This project was rendered directly using Eevee.
- Eevee renders very fast, making it suitable for repeatedly adjusting materials and animation
- It is especially friendly for cartoon and stylized rendering
- Lighting results are intuitive, which makes iteration efficient
For a 3D-to-2D (toon) style, realistic physically based lighting is not essential,
so Eevee is a more suitable choice.
Material Preview
Initial Render
Overall Idea of Toon (3D-to-2D) Materials
The character material uses a three-level color control approach:
- Base Color
- Shadow Color
- Highlight Color
The key idea here is:
the light–shadow relationship of the character is not entirely determined by lighting, but mainly controlled by the material itself.
This ensures that the character’s colors do not “shift” under different lighting conditions,
keeping the style consistent and the image stable.
The material node setup itself is not very complex.
ColorRamp or Mix nodes are used to split the shading into distinct steps,
with shadow and highlight colors assigned explicitly.
Background Material
Simply changing the camera background can work,
but it lacks a gradient.
Infinite Background
In animation or camera-movement shots, the traditional approach is to place a very large plane as the background and ground, then scale or bend it to keep edges out of view.
However, once the camera moves or changes angle, edges, seams, or the horizon line are almost impossible to hide, resulting in visible “breaks” in the illusion.

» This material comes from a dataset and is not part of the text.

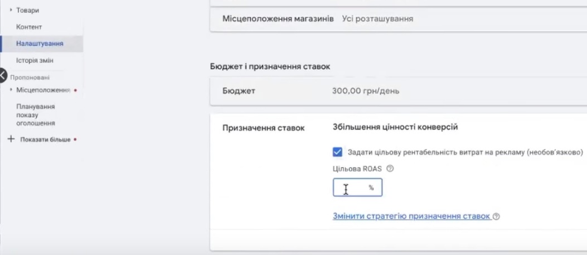This screenshot has height=255, width=587.
Task: Go to Історія змін
Action: click(35, 60)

Therefore, the core goal of an infinite background is not to make the plane larger,
but to ensure that the camera never sees the boundary of the background,
while still preserving the original lighting and shadow relationships.
The infinite background is implemented in the World shader nodes.
Adjusting the gradient position:
Ground Contact: Shadows
At this stage, shadows are missing, and the character does not feel grounded.
Adding a visible plane breaks the background illusion.
For the ground, using a Shadow Catcher allows the ground itself to remain invisible while still receiving shadows.
This avoids the “floating” look of the character.
Stylized shadows:
Final look:
Lighting Setup
In a toon-style workflow, lighting is not used to sculpt form,
but to assist the material in determining light and shadow regions.
Only a small number of lights are used (one or two key lights),
with the character lit at a 45-degree Rembrandt-style angle.
Because the character has no nose, the effect is subtle.
Two spotlights are used to illuminate the background.
Camera Movement
The camera movement was inspired by other creators’ dance-oriented camera work.
Musical Staff Animation
The musical staff animation is created by moving UVs in the shader nodes using a simple formula.
Final Result
Conclusion
If I continue refining this model, I will mainly focus on two directions:
first, further organizing the rig and weight structure to improve stability during large movements.
The next step is to try importing the model into VR and testing different rig systems.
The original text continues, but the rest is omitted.